Bulk and Governor Considerations ↵
Every successful merge queues one batch job. Salesforce limits the number of batch jobs that can be queued within a single transaction, so:
- In Apex loops, don’t call
startMergeonce per record when a Routine supports multiple records. Instead, collect the IDs and make a single call with therecordIdslist. - In Flows, be cautious about invoking this action in a bulk record-triggered context. If the same action fires for many records in one transaction, each invocation queues its own batch and you can quickly exceed the per-transaction limit. Prefer driving a single invocation with a populated Record IDs collection over fanning out to many single-record invocations.
When a merge spans many records, the work is automatically split into batches; the returned batches and batchSize values tell you how it was divided.
Error Handling Summary ↵
| Where | How errors surface |
|---|---|
Apex (startMerge) |
Returned in the result map under the batchableError key.
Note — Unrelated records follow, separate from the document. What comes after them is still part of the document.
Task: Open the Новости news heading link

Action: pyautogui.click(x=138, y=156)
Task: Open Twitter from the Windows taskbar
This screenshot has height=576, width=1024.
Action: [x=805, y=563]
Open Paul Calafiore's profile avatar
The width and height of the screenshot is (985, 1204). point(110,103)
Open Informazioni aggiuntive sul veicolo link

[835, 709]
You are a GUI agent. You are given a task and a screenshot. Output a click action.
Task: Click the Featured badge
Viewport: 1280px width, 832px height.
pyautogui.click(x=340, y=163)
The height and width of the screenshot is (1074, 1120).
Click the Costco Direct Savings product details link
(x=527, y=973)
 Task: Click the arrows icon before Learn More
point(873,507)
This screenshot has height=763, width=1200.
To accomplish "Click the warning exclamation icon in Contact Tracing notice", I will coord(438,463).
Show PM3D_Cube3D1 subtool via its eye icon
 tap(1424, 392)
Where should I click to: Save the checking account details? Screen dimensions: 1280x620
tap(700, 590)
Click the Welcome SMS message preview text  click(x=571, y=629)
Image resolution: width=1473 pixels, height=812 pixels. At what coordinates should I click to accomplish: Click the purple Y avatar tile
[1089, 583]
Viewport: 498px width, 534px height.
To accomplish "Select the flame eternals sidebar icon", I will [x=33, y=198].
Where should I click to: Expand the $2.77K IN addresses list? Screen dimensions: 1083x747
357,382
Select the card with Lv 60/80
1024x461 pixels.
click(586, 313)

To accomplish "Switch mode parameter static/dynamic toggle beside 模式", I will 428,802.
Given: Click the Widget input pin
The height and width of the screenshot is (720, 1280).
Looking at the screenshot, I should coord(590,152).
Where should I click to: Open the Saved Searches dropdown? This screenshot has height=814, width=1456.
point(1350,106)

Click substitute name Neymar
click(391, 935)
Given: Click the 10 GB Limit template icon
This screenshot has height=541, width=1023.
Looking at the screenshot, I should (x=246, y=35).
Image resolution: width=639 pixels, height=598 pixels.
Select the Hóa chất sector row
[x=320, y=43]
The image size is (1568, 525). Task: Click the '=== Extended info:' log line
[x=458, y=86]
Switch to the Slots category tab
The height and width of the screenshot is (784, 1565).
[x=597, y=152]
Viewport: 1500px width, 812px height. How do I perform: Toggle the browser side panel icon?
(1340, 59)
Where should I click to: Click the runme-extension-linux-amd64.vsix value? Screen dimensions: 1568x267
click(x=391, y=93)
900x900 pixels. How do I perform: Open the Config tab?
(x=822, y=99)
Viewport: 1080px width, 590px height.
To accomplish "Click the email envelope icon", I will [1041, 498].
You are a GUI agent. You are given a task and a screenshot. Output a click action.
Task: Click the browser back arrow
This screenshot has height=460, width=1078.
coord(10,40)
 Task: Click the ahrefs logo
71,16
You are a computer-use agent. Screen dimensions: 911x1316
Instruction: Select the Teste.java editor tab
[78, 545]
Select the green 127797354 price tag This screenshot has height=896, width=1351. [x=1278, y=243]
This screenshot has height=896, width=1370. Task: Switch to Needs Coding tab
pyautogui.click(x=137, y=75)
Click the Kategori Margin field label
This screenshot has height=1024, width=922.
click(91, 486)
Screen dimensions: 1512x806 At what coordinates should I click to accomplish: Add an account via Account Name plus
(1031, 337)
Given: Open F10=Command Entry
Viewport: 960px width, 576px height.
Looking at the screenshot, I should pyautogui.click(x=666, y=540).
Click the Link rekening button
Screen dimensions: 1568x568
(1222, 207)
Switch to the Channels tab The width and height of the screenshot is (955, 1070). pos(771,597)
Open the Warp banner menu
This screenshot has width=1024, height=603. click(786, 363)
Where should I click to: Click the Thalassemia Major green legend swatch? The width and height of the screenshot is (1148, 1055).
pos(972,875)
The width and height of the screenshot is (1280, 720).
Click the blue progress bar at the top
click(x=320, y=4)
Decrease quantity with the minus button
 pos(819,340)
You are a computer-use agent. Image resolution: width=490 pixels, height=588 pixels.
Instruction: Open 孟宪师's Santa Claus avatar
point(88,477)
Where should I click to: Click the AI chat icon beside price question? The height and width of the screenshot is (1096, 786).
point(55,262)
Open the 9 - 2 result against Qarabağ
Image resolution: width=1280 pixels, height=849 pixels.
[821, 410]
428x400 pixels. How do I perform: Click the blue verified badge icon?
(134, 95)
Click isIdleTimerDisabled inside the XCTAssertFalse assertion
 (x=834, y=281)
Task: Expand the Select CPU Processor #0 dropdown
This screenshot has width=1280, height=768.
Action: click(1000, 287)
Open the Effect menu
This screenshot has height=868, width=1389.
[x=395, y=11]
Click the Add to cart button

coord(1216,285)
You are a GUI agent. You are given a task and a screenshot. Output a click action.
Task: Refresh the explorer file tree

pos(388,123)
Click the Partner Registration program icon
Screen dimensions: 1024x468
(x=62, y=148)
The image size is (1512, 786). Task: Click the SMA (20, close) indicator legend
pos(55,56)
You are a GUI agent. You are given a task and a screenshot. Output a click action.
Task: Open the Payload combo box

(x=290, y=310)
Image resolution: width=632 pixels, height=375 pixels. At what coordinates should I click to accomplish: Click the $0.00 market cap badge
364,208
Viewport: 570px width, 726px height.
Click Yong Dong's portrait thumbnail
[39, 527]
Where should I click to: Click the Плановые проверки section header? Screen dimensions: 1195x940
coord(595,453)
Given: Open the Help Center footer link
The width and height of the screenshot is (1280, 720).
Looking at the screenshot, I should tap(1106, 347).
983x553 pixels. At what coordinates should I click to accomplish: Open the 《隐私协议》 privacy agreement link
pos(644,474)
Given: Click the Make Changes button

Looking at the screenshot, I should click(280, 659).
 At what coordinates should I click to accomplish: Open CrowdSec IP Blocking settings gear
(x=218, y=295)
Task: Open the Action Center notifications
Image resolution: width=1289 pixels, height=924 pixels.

Check for the key; don’t rely solely on try/catch. |
Invocable (startMergeInvocable) |
Returned per-request in the Error Message and Error Type outputs. Check whether Error Message is blank. |
Common initialization errors include: a missing or unknown routineKey, a Routine not enabled for Apex, a required recordId/recordIds/fileId not supplied, a fileId that isn’t a ContentDocument or ContentVersion, a record whose object type doesn’t match the Routine’s primary object, and an out-of-range templateNumber. The error message states which condition failed.